Do you dream of doing a career “180”? With nearly 80 percent of workers dissatisfied with their current jobs, according to a Business Insider survey, 40 is increasingly becoming a pivotal point for a major career change. As a Senior Executive Search consultant, I frequently work with individuals who are starting a new career at 40 or considering a major career change.
Making the jump is never easy, but with thoughtful preparation and strategic networking, you can position yourself to succeed in a career change. Keep the following in mind:
Passion versus paycheck. Thanks to the demands of mortgages, raising a family, and saving for retirement, leaping into a new career at 40 is not as straightforward as simply following your passion.

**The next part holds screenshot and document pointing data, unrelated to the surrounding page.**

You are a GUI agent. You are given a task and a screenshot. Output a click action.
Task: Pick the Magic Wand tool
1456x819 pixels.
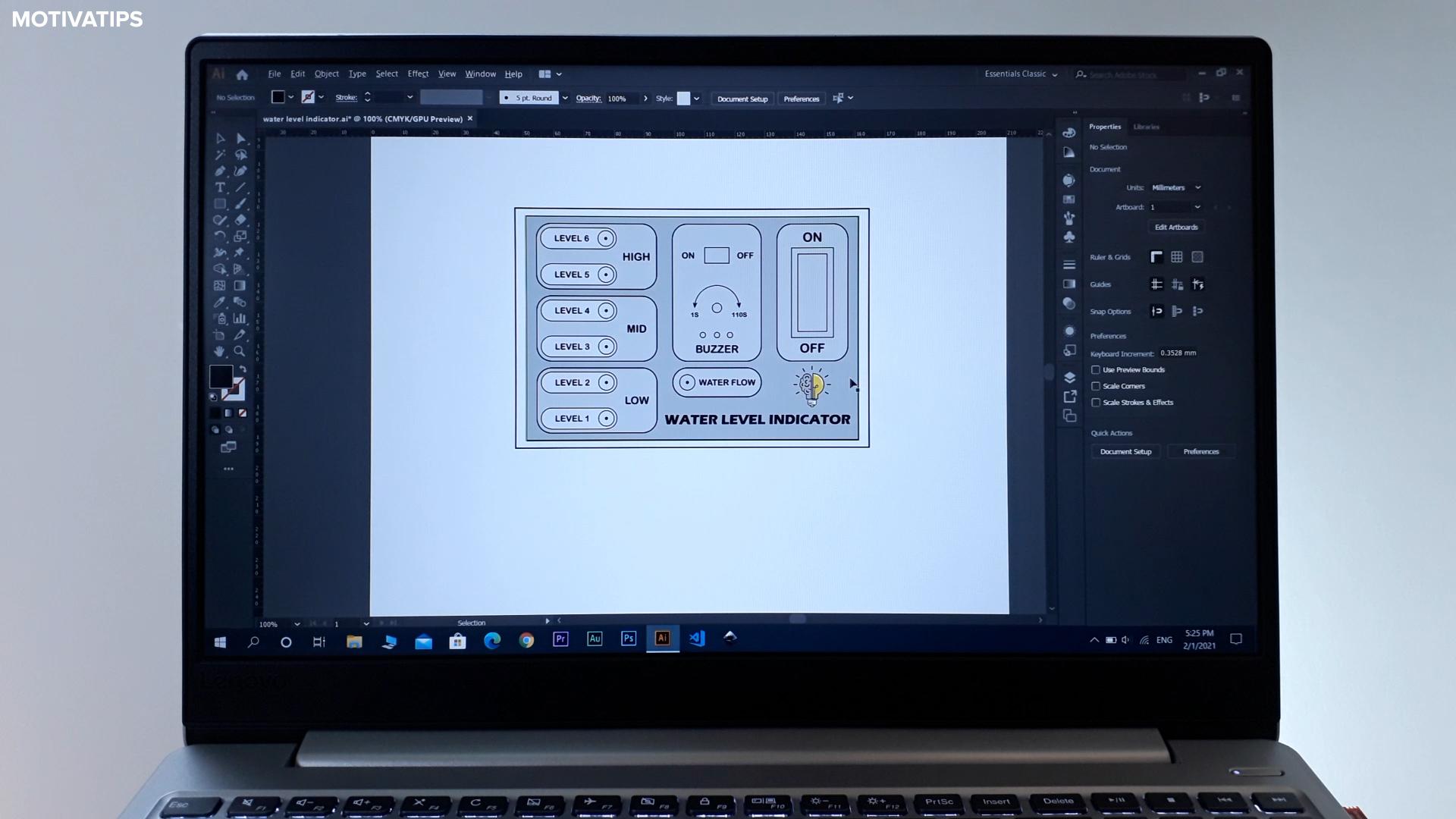(220, 155)
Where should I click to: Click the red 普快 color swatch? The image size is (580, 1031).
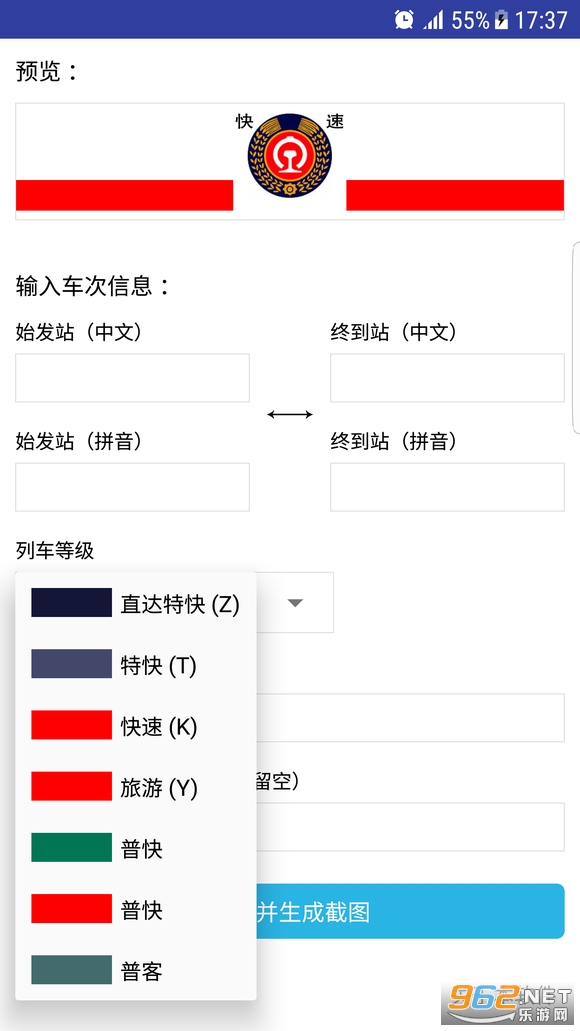(x=72, y=909)
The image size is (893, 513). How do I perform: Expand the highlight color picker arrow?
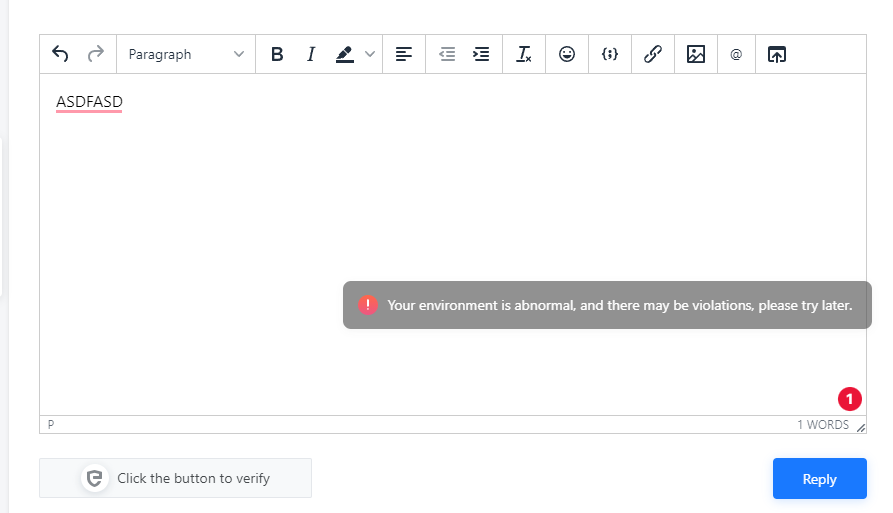[x=370, y=55]
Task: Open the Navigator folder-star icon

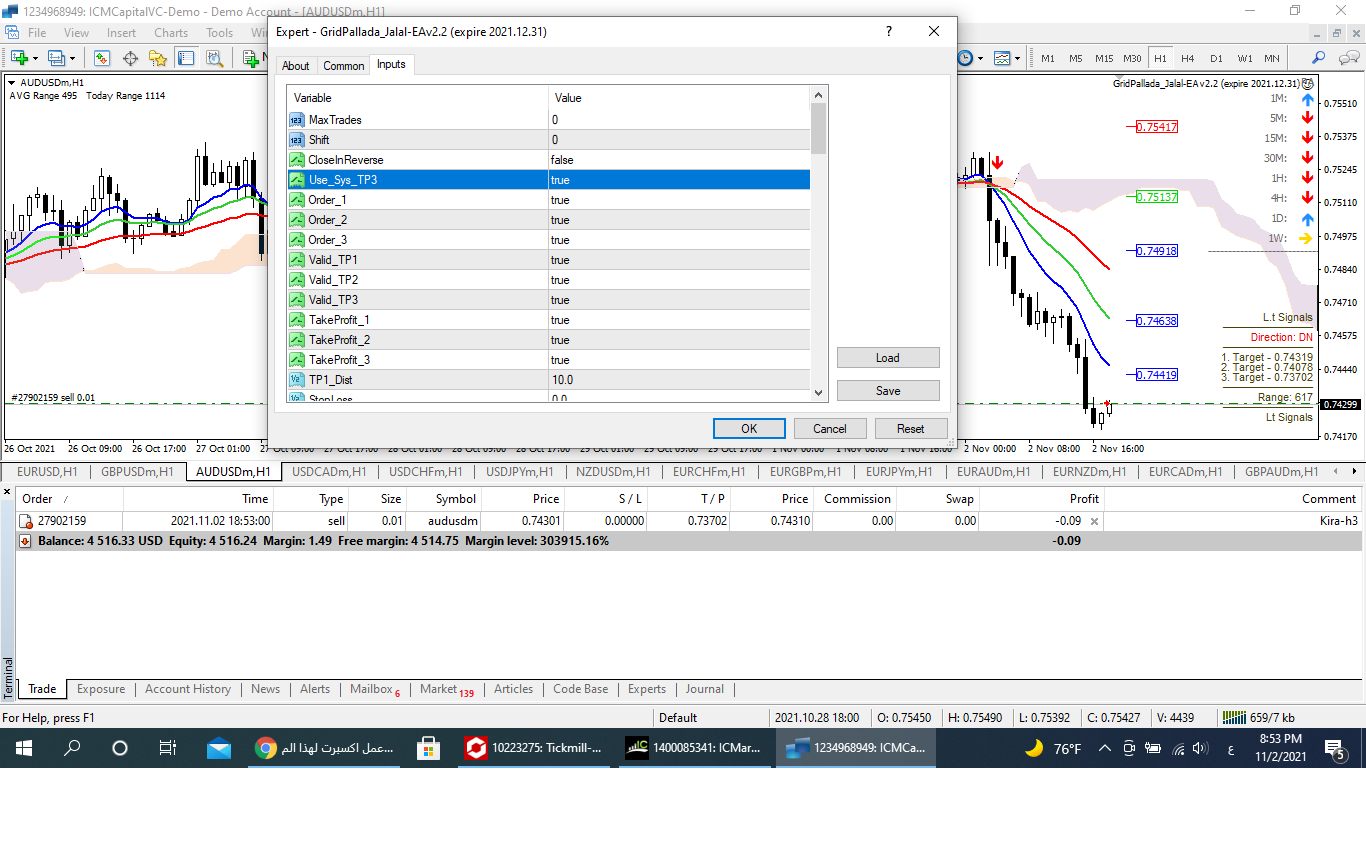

Perhaps you once had your dream career, but a personal change, such as marriage and children, moved you in a different direction. Whatever the reason for your career change at 40, give careful thought to how this change will impact your finances. If you leave your current job for a lower paying one in a different field – and then change your mind about this switch – you may never fully bounce back from the pay cut.
Network, network, network. With two decades of work experience under your belt, you’ve undoubtedly built a strong professional network. Unfortunately, the bulk of this network is likely to be in your current field, which may be 180-degrees away from your dream job. Tap into your LinkedIn network to find professionals in your dream field that share a mutual connection; getting an introduction to these industry insiders is essential to expanding your network.
Build your skills. If you are considering a major career transition, such as moving from dentistry to financial planning, you will not only need to acquire a brand new skill set, but you will also need the professional certifications required for this new field. Start by taking part-time course work online or at a community college. Once you’ve completed your certifications, you’ll be ready to begin the job search.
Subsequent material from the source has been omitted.